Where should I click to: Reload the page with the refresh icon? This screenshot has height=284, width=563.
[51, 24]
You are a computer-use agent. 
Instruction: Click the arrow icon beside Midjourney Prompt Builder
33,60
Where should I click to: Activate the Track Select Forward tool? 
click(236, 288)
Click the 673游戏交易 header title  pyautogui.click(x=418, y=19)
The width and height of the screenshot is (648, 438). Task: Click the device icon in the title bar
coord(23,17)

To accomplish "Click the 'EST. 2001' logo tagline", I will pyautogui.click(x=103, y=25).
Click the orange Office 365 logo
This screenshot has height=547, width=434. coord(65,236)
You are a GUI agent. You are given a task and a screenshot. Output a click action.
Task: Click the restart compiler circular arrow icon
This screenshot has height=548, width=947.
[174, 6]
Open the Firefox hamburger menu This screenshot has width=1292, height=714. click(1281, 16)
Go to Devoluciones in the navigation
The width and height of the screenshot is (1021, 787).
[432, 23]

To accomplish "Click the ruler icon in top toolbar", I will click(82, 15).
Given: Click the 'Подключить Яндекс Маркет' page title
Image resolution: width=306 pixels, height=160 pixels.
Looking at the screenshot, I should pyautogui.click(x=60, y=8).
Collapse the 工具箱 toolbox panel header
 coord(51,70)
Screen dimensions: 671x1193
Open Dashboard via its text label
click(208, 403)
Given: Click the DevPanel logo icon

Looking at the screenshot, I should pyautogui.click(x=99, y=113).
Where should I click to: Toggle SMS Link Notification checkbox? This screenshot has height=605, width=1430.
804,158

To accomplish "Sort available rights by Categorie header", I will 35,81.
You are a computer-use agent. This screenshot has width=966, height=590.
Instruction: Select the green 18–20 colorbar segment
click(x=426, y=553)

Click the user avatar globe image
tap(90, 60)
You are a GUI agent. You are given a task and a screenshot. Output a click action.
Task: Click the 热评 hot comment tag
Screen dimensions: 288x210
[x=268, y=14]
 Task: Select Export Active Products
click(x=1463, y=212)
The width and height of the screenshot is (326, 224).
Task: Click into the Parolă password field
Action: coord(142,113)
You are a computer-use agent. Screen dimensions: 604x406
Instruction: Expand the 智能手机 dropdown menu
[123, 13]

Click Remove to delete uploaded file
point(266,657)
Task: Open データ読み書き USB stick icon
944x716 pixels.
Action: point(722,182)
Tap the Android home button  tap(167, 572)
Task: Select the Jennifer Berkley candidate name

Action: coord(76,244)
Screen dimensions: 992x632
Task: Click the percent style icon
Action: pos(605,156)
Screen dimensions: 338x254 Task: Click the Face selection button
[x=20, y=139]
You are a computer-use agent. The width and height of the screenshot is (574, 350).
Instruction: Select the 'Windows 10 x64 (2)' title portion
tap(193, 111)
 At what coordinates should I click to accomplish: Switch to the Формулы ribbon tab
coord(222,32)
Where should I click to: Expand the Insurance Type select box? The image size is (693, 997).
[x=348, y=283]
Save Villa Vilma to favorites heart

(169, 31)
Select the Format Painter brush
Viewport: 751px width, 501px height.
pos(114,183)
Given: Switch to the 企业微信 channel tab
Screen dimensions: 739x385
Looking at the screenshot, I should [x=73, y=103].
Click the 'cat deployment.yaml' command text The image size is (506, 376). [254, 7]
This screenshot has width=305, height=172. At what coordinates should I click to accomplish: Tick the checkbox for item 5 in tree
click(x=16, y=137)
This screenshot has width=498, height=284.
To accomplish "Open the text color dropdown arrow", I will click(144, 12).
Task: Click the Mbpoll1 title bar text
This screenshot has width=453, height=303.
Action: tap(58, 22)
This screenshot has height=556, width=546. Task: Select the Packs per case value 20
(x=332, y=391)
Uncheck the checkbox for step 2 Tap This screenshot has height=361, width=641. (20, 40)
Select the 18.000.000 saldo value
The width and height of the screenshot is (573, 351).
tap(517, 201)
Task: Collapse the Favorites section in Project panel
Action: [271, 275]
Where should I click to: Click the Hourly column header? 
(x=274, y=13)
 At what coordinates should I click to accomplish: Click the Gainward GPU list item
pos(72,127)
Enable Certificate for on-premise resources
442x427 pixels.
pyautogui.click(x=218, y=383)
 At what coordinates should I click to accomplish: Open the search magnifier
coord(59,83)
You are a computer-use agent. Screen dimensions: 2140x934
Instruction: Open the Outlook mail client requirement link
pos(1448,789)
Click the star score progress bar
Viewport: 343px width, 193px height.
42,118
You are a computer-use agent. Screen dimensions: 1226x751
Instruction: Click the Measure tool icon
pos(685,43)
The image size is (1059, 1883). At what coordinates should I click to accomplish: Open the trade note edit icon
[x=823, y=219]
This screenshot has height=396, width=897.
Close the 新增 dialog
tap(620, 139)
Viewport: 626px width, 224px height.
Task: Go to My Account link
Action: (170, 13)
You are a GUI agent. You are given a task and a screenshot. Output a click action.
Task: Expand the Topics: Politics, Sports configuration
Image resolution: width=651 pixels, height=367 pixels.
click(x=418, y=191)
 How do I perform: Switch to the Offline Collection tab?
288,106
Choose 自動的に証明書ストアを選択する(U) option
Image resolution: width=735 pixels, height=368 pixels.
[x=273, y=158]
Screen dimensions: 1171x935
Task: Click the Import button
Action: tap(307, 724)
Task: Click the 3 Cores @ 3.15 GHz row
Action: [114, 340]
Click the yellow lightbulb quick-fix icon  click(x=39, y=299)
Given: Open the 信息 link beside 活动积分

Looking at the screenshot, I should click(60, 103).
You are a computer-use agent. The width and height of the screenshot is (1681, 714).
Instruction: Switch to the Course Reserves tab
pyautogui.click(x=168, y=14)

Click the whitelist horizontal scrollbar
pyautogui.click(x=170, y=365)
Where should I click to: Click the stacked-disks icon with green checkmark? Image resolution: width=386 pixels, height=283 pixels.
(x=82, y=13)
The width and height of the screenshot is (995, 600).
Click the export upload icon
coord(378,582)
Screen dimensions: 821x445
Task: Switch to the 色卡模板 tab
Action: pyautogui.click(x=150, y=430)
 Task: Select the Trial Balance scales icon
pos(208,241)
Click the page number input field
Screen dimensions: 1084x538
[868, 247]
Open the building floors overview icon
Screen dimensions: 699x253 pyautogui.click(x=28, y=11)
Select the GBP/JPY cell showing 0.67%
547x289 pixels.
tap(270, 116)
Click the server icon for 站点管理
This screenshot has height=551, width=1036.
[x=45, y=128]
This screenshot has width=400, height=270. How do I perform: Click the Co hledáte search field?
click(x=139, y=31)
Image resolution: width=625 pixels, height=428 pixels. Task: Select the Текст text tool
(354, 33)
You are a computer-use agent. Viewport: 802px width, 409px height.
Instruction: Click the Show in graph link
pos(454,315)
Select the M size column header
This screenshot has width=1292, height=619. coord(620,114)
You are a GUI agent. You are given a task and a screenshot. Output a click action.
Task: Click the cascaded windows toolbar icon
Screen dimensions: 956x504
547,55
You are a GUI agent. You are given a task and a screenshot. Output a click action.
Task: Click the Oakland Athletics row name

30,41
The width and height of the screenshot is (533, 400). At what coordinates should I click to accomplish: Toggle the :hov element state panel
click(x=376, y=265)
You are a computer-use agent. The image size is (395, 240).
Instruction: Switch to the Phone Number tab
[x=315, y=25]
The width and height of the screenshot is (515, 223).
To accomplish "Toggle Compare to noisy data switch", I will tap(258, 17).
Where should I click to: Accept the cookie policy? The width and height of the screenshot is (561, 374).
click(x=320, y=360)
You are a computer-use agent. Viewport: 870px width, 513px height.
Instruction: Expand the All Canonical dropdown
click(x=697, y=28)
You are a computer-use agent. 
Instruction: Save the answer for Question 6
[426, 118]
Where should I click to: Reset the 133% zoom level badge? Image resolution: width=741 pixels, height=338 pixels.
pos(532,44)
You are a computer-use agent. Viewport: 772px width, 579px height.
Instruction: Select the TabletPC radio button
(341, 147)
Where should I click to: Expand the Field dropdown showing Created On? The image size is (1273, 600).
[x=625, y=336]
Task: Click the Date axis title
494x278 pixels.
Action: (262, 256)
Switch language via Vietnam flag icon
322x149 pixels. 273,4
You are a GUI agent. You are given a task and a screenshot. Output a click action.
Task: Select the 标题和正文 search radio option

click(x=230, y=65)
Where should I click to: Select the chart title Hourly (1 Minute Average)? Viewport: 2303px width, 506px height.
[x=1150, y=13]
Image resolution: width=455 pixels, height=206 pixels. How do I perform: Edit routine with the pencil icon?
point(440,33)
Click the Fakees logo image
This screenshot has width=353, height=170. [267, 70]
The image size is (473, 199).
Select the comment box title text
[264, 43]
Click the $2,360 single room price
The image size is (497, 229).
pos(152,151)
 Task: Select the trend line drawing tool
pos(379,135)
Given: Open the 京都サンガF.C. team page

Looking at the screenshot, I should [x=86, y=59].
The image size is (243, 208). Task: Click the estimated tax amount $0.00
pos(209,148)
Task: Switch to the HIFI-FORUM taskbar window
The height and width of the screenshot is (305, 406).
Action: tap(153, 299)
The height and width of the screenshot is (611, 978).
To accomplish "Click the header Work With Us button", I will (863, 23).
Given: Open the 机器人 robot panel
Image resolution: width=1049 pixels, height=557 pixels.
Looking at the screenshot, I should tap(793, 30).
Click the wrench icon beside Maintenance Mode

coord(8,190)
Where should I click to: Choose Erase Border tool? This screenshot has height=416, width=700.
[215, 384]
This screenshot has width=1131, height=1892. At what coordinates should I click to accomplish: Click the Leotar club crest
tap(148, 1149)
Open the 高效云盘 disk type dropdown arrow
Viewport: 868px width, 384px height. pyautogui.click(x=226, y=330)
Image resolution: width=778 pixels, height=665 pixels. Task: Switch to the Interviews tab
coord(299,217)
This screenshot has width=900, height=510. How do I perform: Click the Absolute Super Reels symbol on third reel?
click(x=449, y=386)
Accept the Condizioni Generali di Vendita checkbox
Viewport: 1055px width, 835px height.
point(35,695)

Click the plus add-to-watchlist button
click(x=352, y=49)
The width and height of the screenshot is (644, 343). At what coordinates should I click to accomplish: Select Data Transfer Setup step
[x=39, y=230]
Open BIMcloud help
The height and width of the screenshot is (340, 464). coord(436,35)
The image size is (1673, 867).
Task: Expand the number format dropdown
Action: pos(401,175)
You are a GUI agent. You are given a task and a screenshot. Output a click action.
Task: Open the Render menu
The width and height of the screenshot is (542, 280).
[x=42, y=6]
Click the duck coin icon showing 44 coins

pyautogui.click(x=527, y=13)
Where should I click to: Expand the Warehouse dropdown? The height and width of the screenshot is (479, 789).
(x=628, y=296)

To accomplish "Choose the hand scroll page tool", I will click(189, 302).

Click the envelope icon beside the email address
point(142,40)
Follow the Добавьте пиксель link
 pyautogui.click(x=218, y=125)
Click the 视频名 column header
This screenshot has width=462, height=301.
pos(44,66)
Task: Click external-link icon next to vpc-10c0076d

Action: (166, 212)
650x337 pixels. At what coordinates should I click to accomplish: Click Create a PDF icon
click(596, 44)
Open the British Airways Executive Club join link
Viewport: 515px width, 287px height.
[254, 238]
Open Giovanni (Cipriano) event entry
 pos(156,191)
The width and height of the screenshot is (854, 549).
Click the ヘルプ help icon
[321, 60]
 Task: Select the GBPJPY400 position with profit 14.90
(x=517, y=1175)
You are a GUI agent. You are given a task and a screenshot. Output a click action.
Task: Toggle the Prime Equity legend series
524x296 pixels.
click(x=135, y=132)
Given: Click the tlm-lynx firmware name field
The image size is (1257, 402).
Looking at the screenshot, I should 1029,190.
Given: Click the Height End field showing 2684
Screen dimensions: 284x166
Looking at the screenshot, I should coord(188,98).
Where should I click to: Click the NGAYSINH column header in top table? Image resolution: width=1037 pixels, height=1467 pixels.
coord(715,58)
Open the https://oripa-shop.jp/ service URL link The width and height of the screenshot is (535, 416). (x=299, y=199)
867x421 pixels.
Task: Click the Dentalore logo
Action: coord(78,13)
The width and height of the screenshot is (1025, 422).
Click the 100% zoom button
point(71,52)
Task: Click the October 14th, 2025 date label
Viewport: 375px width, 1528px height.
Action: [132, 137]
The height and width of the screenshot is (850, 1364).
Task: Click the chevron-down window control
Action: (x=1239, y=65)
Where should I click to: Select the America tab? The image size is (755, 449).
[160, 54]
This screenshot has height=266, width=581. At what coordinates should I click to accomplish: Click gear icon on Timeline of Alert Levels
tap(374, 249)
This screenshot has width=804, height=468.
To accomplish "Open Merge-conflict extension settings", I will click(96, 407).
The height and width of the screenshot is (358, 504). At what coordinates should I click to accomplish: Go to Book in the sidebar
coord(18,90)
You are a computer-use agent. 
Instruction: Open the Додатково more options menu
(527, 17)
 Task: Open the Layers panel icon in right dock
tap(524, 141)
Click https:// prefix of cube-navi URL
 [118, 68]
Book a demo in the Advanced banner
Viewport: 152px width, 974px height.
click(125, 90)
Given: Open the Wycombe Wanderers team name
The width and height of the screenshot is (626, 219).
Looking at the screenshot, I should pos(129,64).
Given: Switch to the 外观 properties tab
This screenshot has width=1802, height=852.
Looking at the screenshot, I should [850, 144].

_What is expected_
Out of the records above, pick each line that contains the string "toolbar".

_Answer section_
To accomplish "Click the ruler icon in top toolbar", I will click(82, 15).
Task: Click the cascaded windows toolbar icon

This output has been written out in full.